Config-addressed, journaled data-experiment management for Python
Project description
datablocks
Config-addressed, journaled data-experiment management for Python.
Overview
datablocks (imported as dbx) is a framework for building reproducible data pipelines where every computation step is:
- Config-addressed — identified by a deterministic SHA-256 hash of its class name, configuration, and version.
- Journaled — every build writes a Parquet journal entry recording the full provenance (timestamp, git revision, config, hash).
- Idempotent — calling
build()on an already-valid block is a no-op. - Storage-agnostic — paths are resolved via fsspec, supporting local, S3, GCS, ADLS, and any other backend.
Key Features
| Feature | Description |
|---|---|
Datablock |
Config-addressed unit of computation with topic-based output paths |
Datastack |
Orchestrates parallel builds of child Datablocks (shards) |
CONFIG |
Dataclass-based configuration schema with lazy evaluation and specline support |
| Journaling | Automatic Parquet-based provenance tracking for every build |
env() |
Relocatable environment variable references that stay symbolic in handles |
| Callable Executors | Pluggable parallelism: inline, threading, multiprocessing, Ray |
| Torch Executors | Device-aware executors that automatically move callables between CPU/GPU |
| Remote Execution | Ray-based remote dbx interpreter with transparent proxying |
| Slurm Integration | Launch Ray clusters on Slurm and execute pipelines remotely |
@tagged |
Decorator that auto-generates human-readable pipeline tags |
Installation
pip install datablocks
With Ray support (for remote execution and RayCallableExecutor):
pip install datablocks[ray]
For development:
git clone https://github.com/dmitry-karpeyev/datablocks.git
cd datablocks
pip install -e ".[dev]"
Quickstart
import os, tempfile
from dataclasses import dataclass
import pandas as pd
from dbx import Datablock, write_frame, read_frame
class SampleBlock(Datablock):
"""A minimal Datablock that generates a DataFrame."""

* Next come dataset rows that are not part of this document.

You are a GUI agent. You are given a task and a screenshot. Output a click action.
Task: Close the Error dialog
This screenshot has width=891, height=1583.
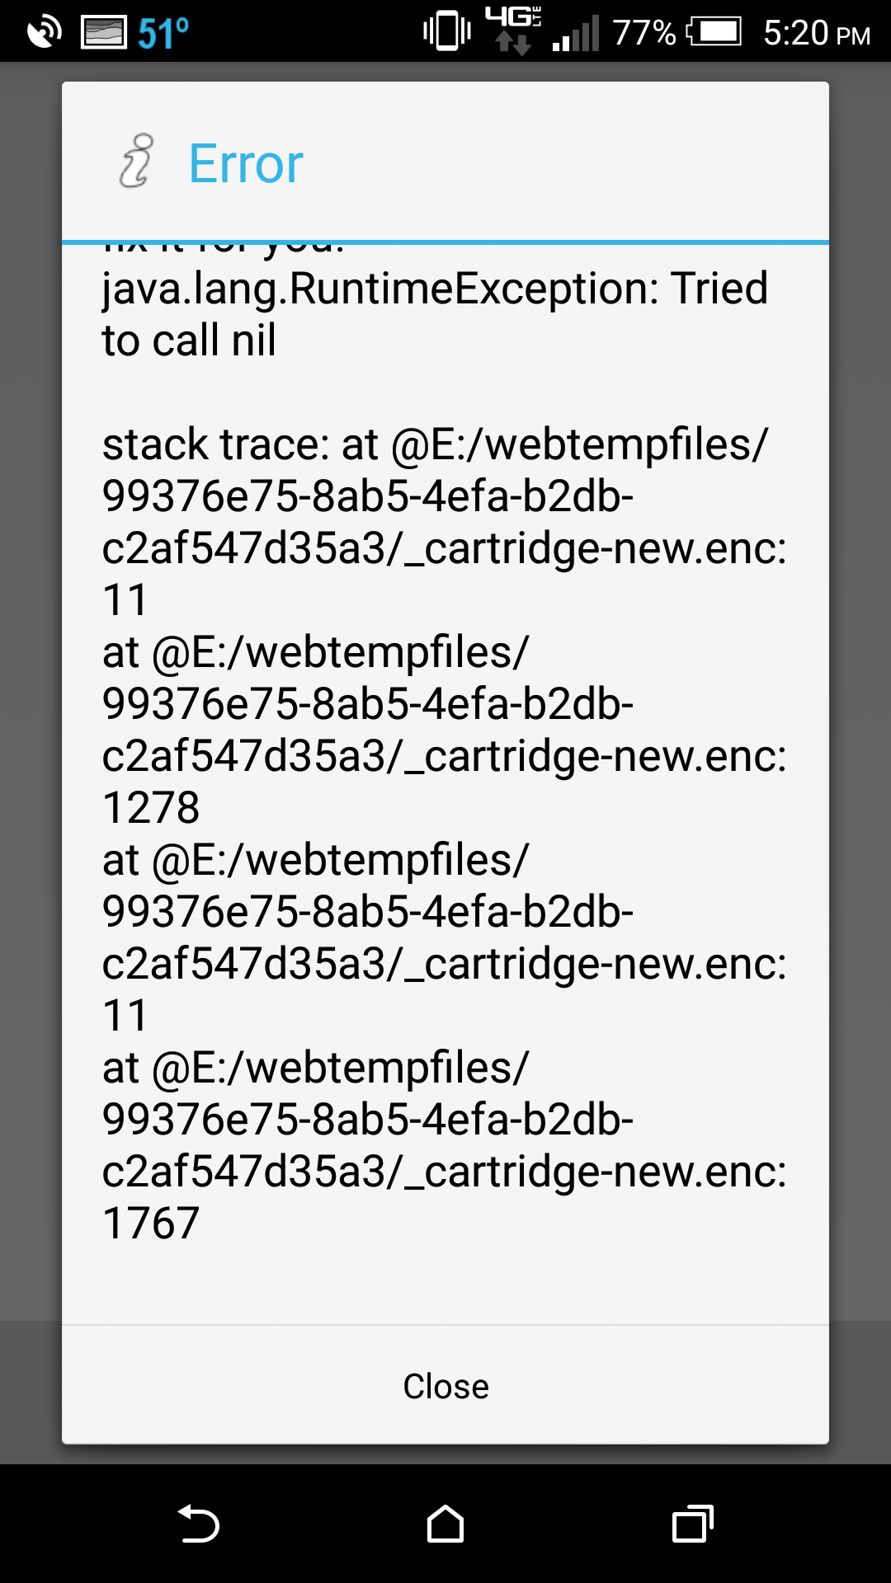tap(446, 1386)
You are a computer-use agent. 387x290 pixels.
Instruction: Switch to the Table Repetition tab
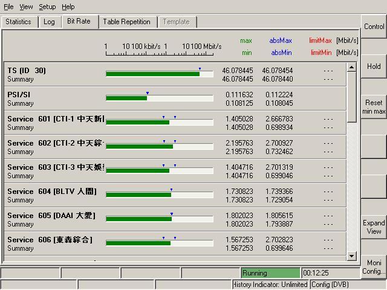coord(126,22)
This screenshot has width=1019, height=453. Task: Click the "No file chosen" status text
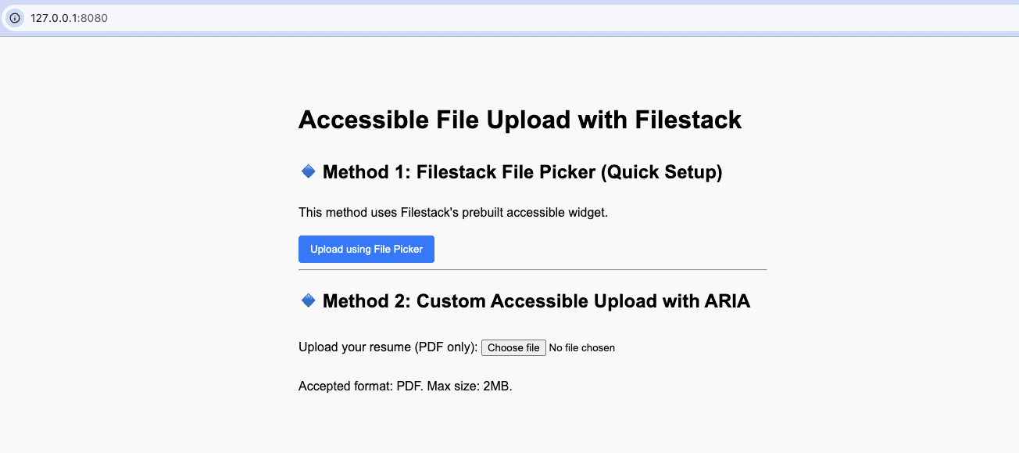tap(581, 348)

TOPICFILES = {'output': 'data.parquet'}
@dataclass
class CONFIG(Datablock.CONFIG):
n_rows: int = 10
def __build__(self):
df = pd.DataFrame({'x': range(self.cfg.n_rows)})

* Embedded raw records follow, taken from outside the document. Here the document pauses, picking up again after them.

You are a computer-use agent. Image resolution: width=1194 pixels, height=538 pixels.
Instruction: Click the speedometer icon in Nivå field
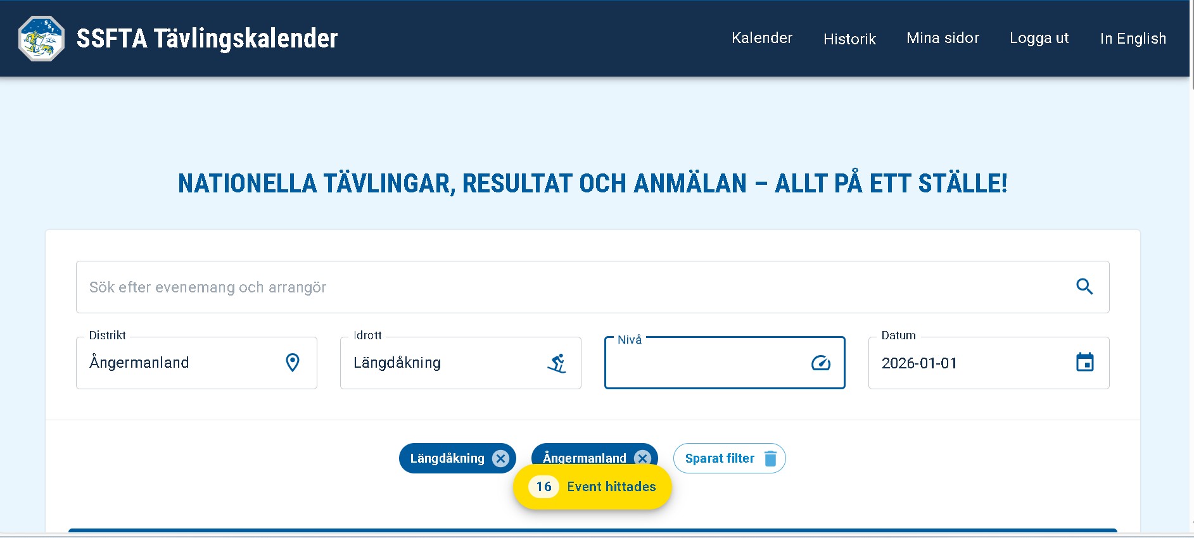click(820, 363)
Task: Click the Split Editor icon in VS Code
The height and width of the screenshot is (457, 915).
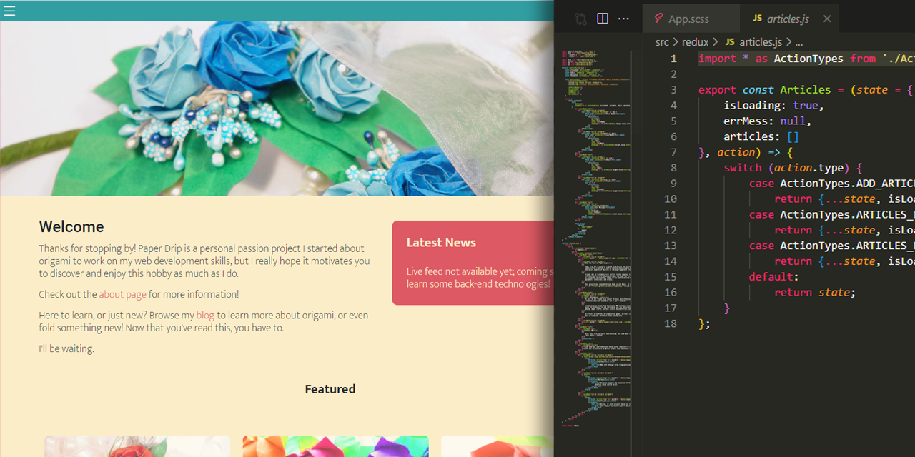Action: point(602,18)
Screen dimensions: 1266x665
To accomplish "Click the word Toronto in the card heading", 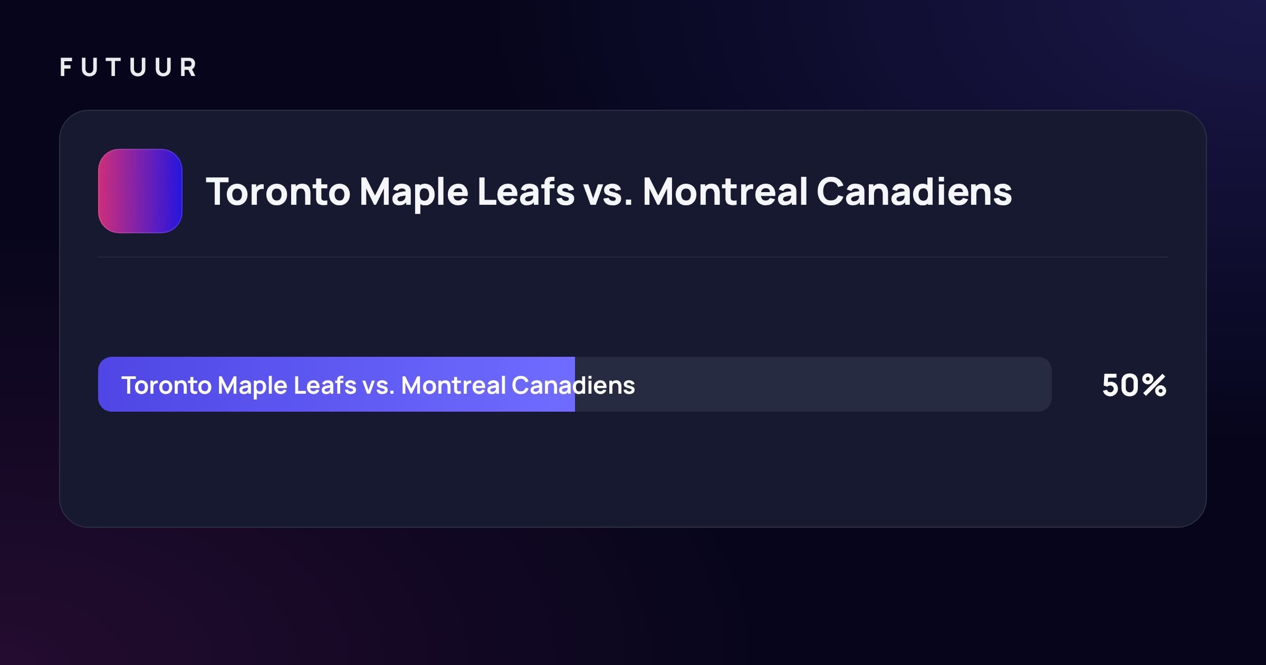I will [278, 192].
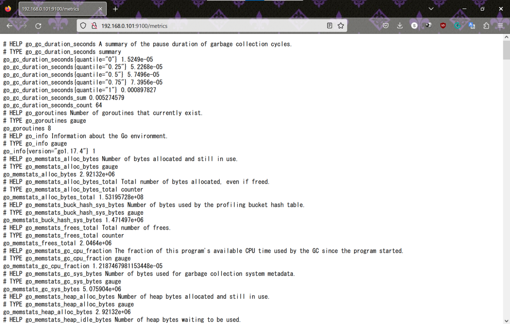Screen dimensions: 510x324
Task: Open a new browser tab
Action: (x=115, y=9)
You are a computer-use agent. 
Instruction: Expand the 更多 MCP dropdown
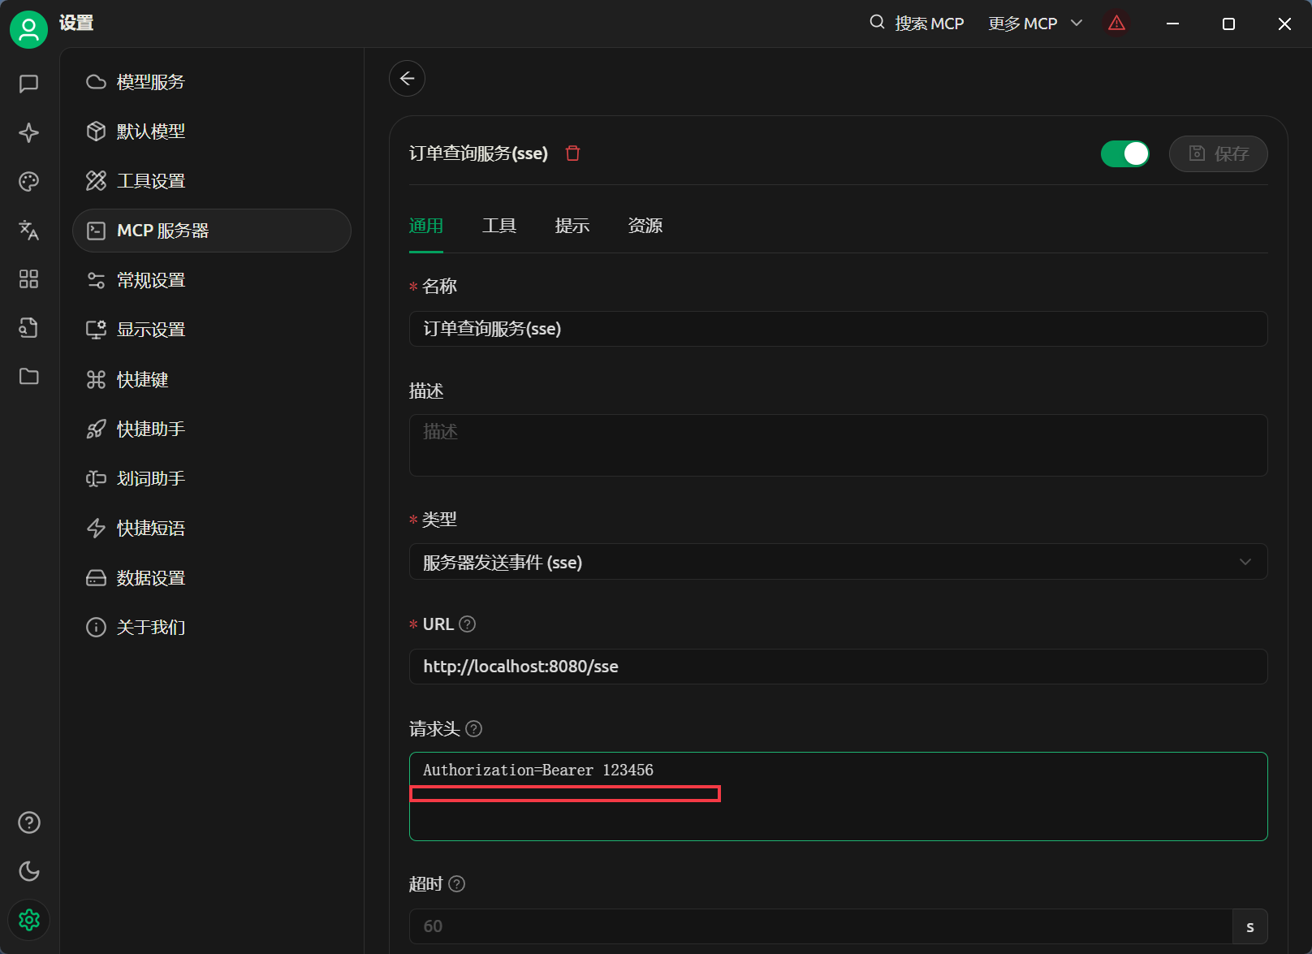1034,24

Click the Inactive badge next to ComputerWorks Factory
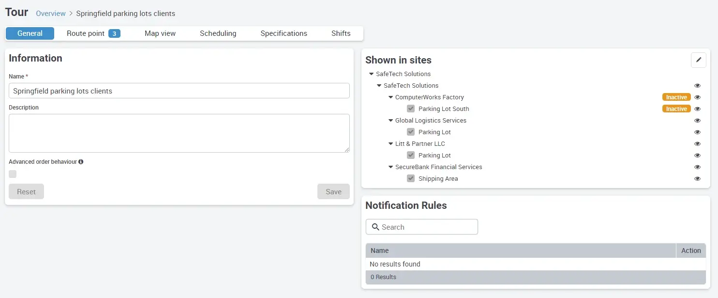[x=676, y=97]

write_frame(df, self.path('output', ensure_dirpath=True))
return self
def __read__(self, topic='output'):
return read_frame(self.path(topic))
# Build and read
root = tempfile.mkdtemp()
os.environ['DBXGITREPO'] = '' # skip git check for this example
block = SampleBlock(url=root, spec=dict(n_rows=5))
block.build()
df = block.read('output')
print(df)
# x
# 0 0
# 1 1
# 2 2
# 3 3
# 4 4
Core Concepts
Datablock
A Datablock is the fundamental unit. Subclass it and implement:
__build__(self)— produce your outputs (write toself.path(topic)).__read__(self, topic)— load and return the output for a topic.TOPICFILES— dict mapping topic names to filenames.CONFIG— dataclass defining your configuration schema.
class MyBlock(Datablock):
TOPICFILES = {'features': 'features.parquet', 'model': 'model.pt'}
@dataclass
class CONFIG(Datablock.CONFIG):
input_path: str = None
n_components: int = 64
def __build__(self):
# self.cfg.input_path, self.cfg.n_components are available
# Write outputs to self.path('features'), self.path('model')
...
Path Hierarchy
Every Datablock maps to a deterministic directory tree:
{root}/{anchor}/{key}/{topic}/{TOPICFILE}
- root — storage root (local path or fsspec URL)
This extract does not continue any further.